**Task set**
(A) From the boto3 threading answer, list every Python module or library it names.
(B) Reproduce the part of the boto3 threading answer between "I figured that, since" and "from multiple clients.", inclusive.

**Excerpt to read**
********************
I figured that, since both the answers to this question and another similar question seem to be in direct conflict, it would be best to go straight to the source with pdb
.
Summary
boto3
does use multiple threads (10) by default
- However, it is not asynchronous, in that it waits on (joins) these threads before returning, rather than using a "fire-and-forget" technique
- So, in this manner, the read/write threadsafety is in place if you're trying to talk to an s3 bucket from multiple clients.
Detail
One aspect that I'm striving to address here is that multiple (subthreads) do not imply that the top-level method itself is non-blocking: if the calling thread kicks off the upload to multiple subthreads, but then waits for those threads to finish and return, I would venture to say that is still a blocking call. The flip side of this is if the method call is, in asyncio
speak, a "fire and forget" call. With threading
, this effectively comes down to whether x.join()
********************
**Available data**
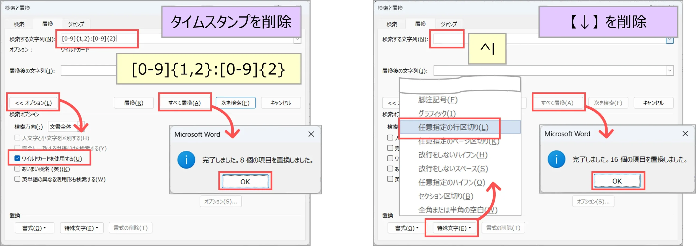Image resolution: width=696 pixels, height=246 pixels.
Task: Expand the 置換後の文字列 field's dropdown arrow
Action: [670, 71]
********************
**Full solutions**
(A) pdb, boto3, asyncio, threading

(B)
I figured that, since both the answers to this question and another similar question seem to be in direct conflict, it would be best to go straight to the source with pdb
.
Summary
boto3
does use multiple threads (10) by default
- However, it is not asynchronous, in that it waits on (joins) these threads before returning, rather than using a "fire-and-forget" technique
- So, in this manner, the read/write threadsafety is in place if you're trying to talk to an s3 bucket from multiple clients.